What you are asked to do » Report back every line from the entries below in which the word "height" occurs.

Records for this task »

┏━━

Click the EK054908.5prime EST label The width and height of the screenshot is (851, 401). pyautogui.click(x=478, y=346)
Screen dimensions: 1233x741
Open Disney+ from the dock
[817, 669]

┗━━
┏━━

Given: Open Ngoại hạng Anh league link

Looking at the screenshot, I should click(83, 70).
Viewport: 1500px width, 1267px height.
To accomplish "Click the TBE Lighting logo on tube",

┗━━

Exercise answer »
Click the EK054908.5prime EST label The width and height of the screenshot is (851, 401). pyautogui.click(x=478, y=346)
Viewport: 1500px width, 1267px height.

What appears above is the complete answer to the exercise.